Tulley’s idea is that we have taken the kids out of the djungle, but not the djungle out of our kids. Many people liv in urban areas and a sort of fear or even paranoia is spreading. We are over-protecting our children, so when they meet a challenge, they don’t understand the consequencies if going lall in”.
So to give the kids a fair chance of surviving and promoting their curiosity is to let them do dangerous things like making a fire, carving things out of wood with a knife or go by public transport (by themselves). The adults must show how things must be done and also explain that bad things happen and how to stop a bleeding or fix bruises from falling down a tree.

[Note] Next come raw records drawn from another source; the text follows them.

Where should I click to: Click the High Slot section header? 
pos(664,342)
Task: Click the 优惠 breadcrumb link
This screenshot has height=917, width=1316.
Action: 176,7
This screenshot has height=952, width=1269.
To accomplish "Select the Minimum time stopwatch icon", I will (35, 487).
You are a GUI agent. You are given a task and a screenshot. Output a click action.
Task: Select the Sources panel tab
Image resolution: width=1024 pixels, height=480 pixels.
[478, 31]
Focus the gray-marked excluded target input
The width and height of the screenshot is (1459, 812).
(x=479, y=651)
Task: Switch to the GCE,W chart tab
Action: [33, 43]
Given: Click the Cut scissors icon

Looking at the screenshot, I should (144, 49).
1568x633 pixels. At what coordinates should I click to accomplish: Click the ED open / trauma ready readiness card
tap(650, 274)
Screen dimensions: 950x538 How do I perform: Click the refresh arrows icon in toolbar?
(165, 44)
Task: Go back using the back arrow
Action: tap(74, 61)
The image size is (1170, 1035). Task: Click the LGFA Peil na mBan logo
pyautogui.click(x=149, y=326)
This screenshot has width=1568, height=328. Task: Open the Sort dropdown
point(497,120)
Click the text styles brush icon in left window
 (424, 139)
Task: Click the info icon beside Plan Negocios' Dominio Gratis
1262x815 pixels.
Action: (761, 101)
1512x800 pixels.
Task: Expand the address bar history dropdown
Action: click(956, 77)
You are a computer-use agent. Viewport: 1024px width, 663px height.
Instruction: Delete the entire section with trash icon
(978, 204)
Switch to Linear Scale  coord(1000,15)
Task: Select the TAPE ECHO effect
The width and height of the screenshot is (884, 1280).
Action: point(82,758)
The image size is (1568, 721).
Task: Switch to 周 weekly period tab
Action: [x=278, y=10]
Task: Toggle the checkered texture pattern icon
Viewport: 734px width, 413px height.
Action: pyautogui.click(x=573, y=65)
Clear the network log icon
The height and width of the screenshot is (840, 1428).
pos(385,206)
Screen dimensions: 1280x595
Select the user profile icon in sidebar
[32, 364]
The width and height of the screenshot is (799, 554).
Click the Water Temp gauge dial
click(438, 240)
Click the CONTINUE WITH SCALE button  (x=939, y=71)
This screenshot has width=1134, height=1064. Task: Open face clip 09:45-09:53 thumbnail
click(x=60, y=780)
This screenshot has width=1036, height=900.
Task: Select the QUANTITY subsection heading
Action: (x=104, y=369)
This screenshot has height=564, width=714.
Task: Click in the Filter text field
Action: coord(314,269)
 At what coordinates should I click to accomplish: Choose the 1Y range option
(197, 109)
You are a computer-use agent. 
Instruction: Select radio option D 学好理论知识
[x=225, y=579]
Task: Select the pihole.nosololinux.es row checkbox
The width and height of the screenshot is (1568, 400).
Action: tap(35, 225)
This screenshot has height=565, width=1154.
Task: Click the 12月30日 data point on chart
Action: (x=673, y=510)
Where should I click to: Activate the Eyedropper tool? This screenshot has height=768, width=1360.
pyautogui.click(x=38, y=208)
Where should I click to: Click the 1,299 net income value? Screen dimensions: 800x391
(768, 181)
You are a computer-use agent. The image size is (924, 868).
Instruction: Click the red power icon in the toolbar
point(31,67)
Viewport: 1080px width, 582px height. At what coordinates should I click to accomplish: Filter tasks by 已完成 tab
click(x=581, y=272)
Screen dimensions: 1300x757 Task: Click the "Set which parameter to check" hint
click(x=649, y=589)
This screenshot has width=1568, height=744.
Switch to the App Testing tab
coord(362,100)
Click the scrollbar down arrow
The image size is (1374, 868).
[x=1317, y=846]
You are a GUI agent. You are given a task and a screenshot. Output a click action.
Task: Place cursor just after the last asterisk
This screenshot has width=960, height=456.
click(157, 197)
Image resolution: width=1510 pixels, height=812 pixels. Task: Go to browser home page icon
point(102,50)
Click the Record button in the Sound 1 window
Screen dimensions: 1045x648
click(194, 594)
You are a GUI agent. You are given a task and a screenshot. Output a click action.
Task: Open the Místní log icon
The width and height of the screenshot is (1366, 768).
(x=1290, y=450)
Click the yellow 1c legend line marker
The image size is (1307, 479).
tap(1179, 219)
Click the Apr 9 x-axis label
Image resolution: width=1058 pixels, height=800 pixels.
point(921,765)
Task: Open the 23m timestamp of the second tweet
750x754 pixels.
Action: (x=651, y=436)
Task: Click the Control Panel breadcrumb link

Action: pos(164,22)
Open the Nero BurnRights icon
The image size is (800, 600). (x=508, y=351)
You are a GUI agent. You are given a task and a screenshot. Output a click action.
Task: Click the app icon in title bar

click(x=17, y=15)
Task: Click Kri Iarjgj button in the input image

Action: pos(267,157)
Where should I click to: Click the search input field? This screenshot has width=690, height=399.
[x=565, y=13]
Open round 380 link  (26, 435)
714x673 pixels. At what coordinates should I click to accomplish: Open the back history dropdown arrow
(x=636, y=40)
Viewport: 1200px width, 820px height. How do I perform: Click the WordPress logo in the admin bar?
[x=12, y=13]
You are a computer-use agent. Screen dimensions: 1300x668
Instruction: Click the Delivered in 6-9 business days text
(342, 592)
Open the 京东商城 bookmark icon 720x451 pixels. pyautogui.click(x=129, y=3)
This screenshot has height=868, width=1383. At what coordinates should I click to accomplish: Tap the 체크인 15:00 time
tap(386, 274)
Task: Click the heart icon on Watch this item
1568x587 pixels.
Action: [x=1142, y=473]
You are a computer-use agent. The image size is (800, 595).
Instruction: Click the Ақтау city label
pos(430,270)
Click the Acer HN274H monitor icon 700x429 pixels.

Kids that have gotten the opportunity to try things out, have learned how to cope with ”dangerous” situations also are smarter and more seldom do crazy things.

Here’s Tulleys talks about 5 dangerous things to do and his tinkering school:

Gever Tulley | Speaker | TED
 
...Gever Tulley...
<snip>
Kids that have gotten the opportunity to try things out, have learned how to cope with ”dangerous” situations also are smarter and more seldom do crazy things.
I hadn't heard of Tulley, but I think he's absolutely right.

I just recently downloaded Mark Twain's "Huckleberry Finn" and R.M. Ballantyne's "The Coral Island" from Gutenberg.org . (If you haven't heard of the Gutenberg Project, check it out - volunteers type up books that are old enough to be out of copyright, and make them available, free of charge, to anybody in the world with an Internet connection. It's entirely legal, as the books are out of copyright, either because they're over a 100 years old, or because, in some cases, copyrights expired decades ago and were never renewed.)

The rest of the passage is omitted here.